** TASK GOAL **
Among the lines of the listing below, count those with the string "pyautogui". Give the number and no commentary.

START THE INPUT

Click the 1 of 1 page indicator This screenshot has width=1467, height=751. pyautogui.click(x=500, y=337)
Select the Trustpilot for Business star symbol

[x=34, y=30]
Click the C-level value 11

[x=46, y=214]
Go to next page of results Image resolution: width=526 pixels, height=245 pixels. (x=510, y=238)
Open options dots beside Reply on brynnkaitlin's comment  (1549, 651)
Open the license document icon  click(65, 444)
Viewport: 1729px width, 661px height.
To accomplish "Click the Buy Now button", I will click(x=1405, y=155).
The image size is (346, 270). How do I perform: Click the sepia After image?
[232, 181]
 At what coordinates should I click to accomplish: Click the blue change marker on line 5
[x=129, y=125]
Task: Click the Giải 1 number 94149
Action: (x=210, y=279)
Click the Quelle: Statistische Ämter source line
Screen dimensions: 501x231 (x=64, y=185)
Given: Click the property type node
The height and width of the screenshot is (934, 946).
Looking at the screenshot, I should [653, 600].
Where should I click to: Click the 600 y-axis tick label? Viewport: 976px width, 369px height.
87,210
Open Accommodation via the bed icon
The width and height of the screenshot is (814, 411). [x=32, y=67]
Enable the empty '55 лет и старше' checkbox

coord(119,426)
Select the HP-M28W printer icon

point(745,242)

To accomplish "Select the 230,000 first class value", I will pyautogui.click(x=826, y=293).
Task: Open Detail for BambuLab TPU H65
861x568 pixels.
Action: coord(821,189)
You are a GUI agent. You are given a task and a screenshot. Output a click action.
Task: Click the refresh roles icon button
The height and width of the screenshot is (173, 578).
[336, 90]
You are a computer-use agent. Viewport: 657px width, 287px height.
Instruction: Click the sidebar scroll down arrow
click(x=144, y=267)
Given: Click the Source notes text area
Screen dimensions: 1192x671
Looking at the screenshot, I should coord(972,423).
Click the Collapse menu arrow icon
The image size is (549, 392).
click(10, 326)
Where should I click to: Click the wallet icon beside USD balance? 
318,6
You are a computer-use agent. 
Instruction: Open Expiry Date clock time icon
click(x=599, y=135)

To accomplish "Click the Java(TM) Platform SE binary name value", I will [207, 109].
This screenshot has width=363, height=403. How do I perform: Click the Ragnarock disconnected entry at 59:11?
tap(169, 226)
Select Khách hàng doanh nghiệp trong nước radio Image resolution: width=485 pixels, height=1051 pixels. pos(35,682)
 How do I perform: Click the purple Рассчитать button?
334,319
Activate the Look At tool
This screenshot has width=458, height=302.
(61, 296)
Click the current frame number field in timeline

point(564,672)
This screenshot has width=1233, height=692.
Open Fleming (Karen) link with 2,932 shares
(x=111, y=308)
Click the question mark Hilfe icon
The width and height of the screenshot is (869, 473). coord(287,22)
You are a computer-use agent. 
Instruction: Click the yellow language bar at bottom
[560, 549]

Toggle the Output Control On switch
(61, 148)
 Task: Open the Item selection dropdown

END THE INPUT

** RESPONSE **
2